[What this task involves] Starting at the line where "Viewport: 994px width, 750px" occurs, reproduce each line through the end of the entries below exactly. Omit every picture.
[Data provided Boundary: Start]
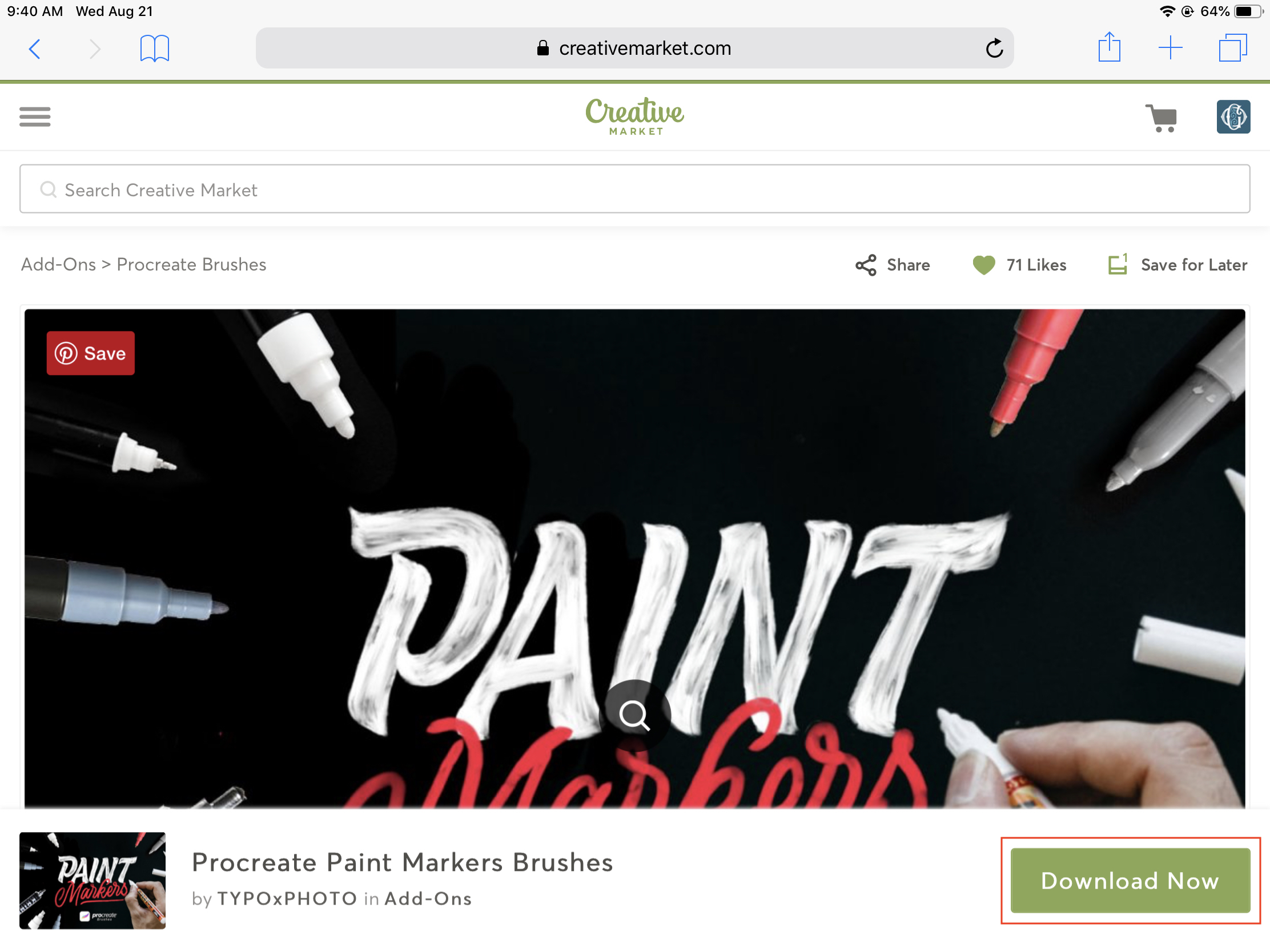Image resolution: width=1270 pixels, height=952 pixels.
Task: Toggle Save for Later on this product
Action: tap(1177, 265)
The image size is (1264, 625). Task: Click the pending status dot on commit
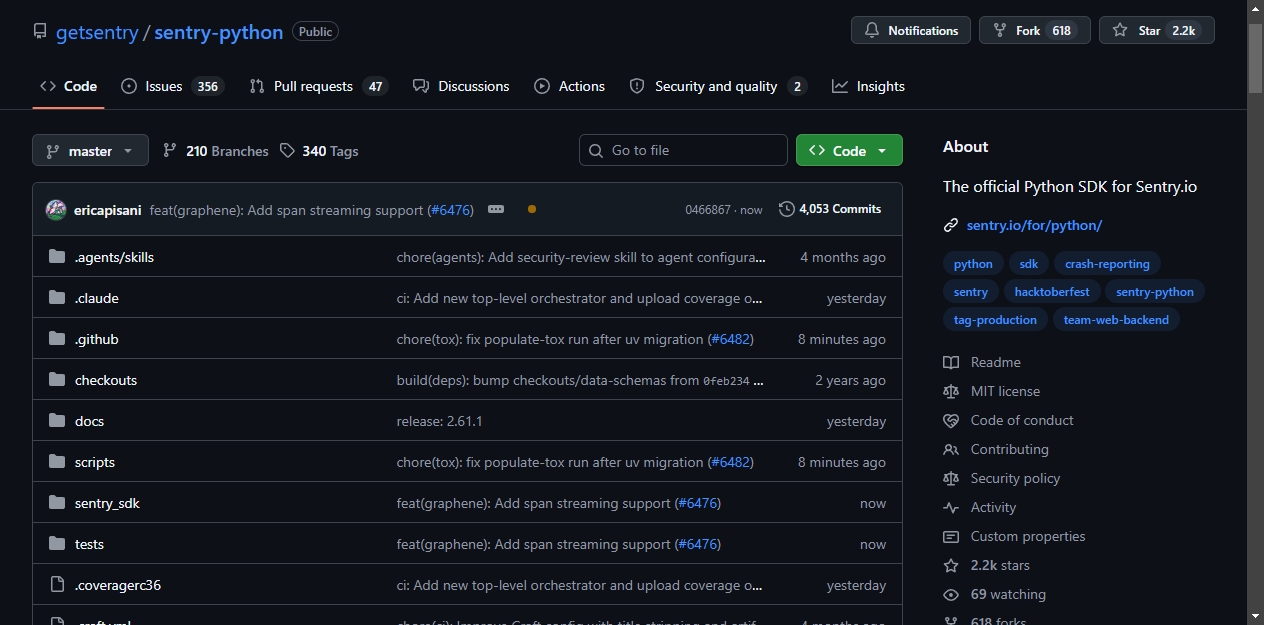click(x=532, y=209)
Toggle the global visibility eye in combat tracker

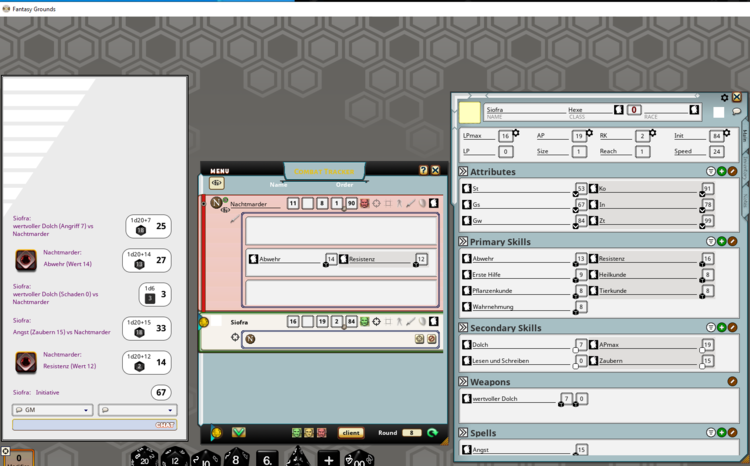pos(216,184)
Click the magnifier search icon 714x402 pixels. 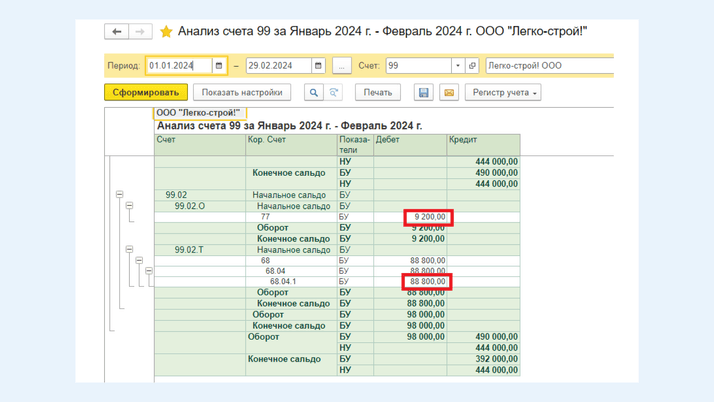coord(314,92)
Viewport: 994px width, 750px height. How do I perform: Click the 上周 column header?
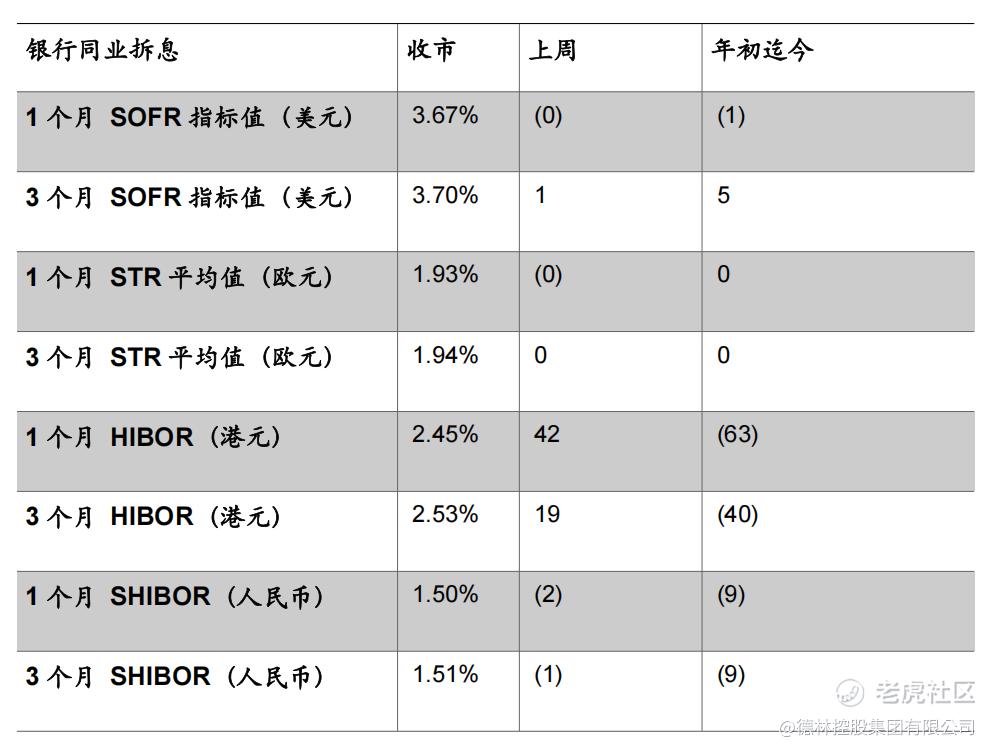click(553, 49)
[Data provided Boundary: End]
[Reply to the exercise]
Viewport: 994px width, 750px height. How do I perform: Click the 上周 column header?
click(553, 49)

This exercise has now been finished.